Формулировка задачи: В каком здании Русского музея, согласно заметке о выставке русского футуризма, располагалась эта выставка?

Выбранный текст:
* * * * * * * * *

Сон в белую ночь
Заметки вольношатающегося![](/sites/default/files/main/openpublish_article/20000713/4123-5-1.jpg)
В Санкт-Петербурге я очутился как раз в первый день работы огромной выставки «Русский футуризм и Давид Бурлюк — отец русского футуризма». Выставка располагалась в новоотремонтированном здании Русского музея, так называемом корпусе Бенуа — дворце на набережной Фонтанки, рядом с опять же недавно восстановленным храмом Спаса на крови. Посетителям доводилось проходить через загороженный лесами вход — чудная «конструктивистская» прелюдия.
Сама выставка была наиболее подробной и обширной из всех, которые мне приходилось видеть по периоду 1920—30 годов. Бурлюк здесь был представлен и «русский», и «японский», и поздний «американский». Особенно хорошо было то, что представили не только художника, но и контекст его творчества — немалую толику экспозиции составляли картины собратьев Бурлюка по гилейско-футуристическому цеху. В статистике вернисажа была одна особенность, любопытная киевскому журналисту. Из четырех десятков представленных там имен, знаменитых на весь художественный мир, добрая треть — уроженцы Украины, не исключая самого Бурлюка. Запомнились его очень теплые и немного смешные парафразы казацкой темы — «Казак Мамай» и «Малороссы». Но здесь важен фактор не столько национальности, сколько памяти. Просто одновременно с этой в другом корпусе Русского музея открылась выставка художника довоенной эпохи, малоизвестного в России Алексея Явленского. Будучи русским лишь по рождению, целиком сформировавшийся и реализовавшийся как живописец в Германии, он, тем не менее, был заботливо собран по немецким галереям и презентован как российский артист. Пусть и работы его во многом вторичны — однако для русского наследия ничего не должно пропасть. Тут-то, собственно, и вспоминается некстати география футуристических рождений. Ведь у нас точно так же можно было бы лишь по месту рождения собрать замечательную коллекцию эпохи Высокого модерна. Более того: «Без Украины, без ее восточной части и Киева вряд ли бы и состоялся этот самый модерн в России в его всемирно признанном варианте. Так что отношение Петербурга к своему прошлому вызывает сдержанный восторг».

* * * * * * * * *

Представленный материал:
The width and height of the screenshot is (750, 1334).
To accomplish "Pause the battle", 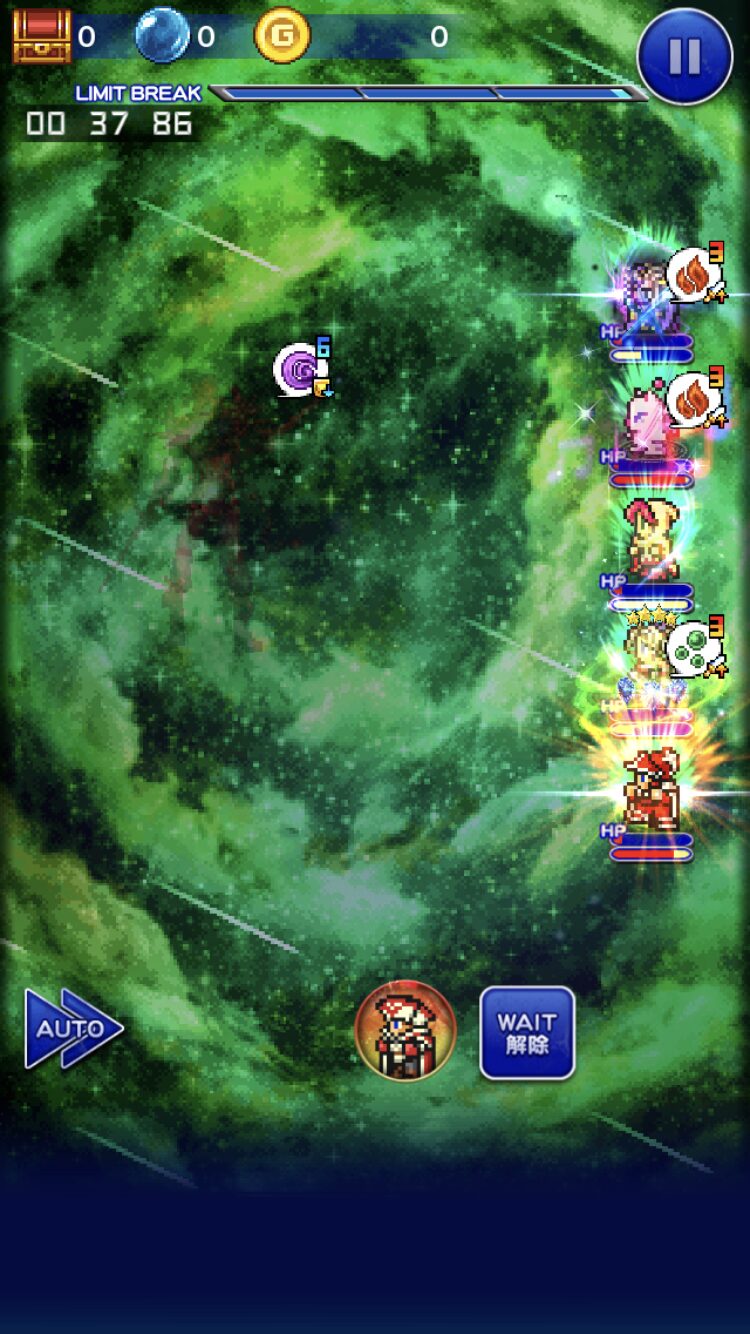I will [684, 56].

* * * * * * * * *

Результат: В корпусе Бенуа, дворце на набережной Фонтанки.